**TASK DETAILS:**
Replace "Console" with "Network" in the lines from the line with "How do I perform: Click the Failed" to the line with "Action: [x=1008, y=230]", and write out only those lines with all else unchanged.

(Source records)

* Start *

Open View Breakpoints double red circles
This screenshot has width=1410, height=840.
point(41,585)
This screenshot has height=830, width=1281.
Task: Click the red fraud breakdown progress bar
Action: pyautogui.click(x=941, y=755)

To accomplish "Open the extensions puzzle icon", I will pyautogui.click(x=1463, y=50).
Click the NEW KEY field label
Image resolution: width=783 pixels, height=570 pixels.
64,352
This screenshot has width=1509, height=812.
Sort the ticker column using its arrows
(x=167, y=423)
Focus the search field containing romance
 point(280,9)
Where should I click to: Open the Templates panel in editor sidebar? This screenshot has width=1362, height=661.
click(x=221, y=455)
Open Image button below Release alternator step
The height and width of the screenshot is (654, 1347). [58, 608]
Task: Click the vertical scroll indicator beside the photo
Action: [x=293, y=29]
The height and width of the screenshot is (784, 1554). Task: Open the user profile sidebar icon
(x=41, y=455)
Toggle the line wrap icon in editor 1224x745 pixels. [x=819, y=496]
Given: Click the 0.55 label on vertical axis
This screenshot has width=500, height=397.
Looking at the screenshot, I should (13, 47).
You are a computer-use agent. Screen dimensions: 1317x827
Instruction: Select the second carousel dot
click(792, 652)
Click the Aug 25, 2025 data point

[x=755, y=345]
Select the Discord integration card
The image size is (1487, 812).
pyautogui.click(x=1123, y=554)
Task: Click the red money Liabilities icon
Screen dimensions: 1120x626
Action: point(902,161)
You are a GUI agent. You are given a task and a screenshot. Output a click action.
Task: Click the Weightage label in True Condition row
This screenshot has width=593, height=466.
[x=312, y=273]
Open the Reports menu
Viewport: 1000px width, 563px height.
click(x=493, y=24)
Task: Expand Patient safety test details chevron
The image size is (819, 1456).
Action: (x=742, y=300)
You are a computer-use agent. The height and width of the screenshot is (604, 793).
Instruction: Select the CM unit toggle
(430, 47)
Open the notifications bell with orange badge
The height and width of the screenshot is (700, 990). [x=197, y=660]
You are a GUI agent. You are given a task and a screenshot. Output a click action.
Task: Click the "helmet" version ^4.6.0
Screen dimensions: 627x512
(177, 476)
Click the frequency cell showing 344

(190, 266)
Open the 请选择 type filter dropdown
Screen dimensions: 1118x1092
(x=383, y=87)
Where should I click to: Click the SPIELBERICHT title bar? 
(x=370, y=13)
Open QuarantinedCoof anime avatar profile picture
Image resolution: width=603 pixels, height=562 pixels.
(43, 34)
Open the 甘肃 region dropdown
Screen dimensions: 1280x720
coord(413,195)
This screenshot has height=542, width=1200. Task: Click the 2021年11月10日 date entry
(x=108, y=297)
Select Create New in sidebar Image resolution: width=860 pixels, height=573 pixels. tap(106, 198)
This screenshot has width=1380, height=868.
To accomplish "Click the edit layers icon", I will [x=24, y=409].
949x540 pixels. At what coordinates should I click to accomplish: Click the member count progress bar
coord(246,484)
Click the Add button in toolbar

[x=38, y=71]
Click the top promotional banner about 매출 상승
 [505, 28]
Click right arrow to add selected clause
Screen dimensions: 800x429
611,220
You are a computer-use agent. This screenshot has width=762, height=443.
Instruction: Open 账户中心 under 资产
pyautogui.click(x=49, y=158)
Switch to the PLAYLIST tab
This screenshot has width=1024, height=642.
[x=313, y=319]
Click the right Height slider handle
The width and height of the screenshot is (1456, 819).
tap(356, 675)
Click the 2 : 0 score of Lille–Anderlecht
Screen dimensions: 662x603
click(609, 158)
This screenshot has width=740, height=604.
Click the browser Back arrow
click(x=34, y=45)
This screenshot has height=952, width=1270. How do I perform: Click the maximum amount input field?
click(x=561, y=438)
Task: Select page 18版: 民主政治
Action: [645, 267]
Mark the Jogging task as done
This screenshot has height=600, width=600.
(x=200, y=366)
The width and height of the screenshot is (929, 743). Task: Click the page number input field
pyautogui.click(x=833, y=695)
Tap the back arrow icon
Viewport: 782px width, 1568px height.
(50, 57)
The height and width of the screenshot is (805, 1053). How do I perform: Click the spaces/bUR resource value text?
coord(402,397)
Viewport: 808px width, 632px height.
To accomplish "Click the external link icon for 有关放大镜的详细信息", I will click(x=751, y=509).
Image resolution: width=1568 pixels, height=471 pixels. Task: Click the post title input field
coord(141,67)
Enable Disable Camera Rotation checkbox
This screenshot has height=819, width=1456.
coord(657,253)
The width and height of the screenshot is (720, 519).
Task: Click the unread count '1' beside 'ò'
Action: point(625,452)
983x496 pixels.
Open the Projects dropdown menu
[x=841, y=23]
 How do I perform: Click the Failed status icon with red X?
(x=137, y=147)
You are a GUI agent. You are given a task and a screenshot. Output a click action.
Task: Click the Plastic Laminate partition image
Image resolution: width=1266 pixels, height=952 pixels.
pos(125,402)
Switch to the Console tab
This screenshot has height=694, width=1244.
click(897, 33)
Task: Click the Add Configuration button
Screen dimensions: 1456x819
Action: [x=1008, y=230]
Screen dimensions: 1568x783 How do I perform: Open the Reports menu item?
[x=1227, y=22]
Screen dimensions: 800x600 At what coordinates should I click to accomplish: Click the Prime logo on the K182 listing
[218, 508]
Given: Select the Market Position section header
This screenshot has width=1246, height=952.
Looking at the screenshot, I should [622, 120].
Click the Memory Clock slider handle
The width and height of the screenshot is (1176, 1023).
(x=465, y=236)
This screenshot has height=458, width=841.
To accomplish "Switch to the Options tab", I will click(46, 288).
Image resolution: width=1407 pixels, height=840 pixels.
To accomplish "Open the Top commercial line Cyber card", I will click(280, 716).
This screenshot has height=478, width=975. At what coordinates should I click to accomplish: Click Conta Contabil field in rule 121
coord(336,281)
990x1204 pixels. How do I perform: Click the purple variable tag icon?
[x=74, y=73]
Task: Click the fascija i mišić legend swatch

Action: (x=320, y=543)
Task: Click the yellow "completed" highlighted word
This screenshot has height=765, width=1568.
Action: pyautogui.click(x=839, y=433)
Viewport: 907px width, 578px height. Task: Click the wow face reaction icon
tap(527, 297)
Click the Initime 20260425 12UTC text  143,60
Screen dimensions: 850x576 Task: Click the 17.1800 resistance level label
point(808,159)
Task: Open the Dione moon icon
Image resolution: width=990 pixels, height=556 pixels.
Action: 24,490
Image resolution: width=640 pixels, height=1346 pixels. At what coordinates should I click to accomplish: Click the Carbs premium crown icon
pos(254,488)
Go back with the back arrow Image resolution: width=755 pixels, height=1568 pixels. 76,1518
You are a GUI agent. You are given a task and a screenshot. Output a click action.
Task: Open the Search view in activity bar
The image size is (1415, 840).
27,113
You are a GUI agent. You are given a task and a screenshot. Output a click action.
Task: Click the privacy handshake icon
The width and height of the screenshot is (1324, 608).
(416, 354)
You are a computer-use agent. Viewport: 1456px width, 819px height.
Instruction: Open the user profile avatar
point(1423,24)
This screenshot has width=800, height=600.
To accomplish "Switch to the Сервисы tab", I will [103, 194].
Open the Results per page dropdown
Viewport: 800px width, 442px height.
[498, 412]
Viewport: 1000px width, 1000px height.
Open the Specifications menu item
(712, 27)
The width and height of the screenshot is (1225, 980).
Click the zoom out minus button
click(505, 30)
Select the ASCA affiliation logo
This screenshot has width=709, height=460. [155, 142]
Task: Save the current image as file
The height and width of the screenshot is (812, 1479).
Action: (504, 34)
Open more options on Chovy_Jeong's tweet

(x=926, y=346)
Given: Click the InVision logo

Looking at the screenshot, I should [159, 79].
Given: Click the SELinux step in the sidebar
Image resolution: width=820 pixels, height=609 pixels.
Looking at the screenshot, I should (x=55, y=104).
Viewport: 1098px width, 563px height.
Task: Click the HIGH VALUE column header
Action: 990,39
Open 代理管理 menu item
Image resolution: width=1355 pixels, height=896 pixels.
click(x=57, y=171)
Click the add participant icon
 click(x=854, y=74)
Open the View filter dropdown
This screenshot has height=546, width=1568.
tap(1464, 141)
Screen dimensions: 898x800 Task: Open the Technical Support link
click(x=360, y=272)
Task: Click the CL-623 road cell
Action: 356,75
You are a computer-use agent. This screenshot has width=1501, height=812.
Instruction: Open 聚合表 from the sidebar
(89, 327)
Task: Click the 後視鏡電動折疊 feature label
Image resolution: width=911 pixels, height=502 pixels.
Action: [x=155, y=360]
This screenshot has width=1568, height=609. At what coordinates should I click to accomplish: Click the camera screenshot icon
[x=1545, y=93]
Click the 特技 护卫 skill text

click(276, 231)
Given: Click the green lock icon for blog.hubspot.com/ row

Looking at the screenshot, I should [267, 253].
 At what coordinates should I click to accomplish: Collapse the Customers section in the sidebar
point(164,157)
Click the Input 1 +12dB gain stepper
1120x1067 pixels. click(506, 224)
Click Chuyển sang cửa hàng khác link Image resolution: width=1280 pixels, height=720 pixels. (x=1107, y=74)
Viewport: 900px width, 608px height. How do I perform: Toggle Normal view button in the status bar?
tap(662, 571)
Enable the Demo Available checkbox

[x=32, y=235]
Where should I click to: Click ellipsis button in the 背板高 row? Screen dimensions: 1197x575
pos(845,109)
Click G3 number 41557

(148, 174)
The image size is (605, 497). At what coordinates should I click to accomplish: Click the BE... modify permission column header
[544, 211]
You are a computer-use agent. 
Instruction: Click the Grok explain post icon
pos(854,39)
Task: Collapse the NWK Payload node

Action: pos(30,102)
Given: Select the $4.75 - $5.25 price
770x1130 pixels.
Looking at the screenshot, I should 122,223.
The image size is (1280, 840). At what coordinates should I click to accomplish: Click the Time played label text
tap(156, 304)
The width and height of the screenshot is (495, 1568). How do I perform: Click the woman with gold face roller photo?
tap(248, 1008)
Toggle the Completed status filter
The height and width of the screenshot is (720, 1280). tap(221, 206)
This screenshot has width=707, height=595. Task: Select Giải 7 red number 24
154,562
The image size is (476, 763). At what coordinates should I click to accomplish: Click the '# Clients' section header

* End *

**EXERCISE OUTPUT:**
 How do I perform: Click the Failed status icon with red X?
(x=137, y=147)
You are a GUI agent. You are given a task and a screenshot. Output a click action.
Task: Click the Plastic Laminate partition image
Image resolution: width=1266 pixels, height=952 pixels.
pos(125,402)
Switch to the Network tab
This screenshot has height=694, width=1244.
click(897, 33)
Task: Click the Add Configuration button
Screen dimensions: 1456x819
Action: [x=1008, y=230]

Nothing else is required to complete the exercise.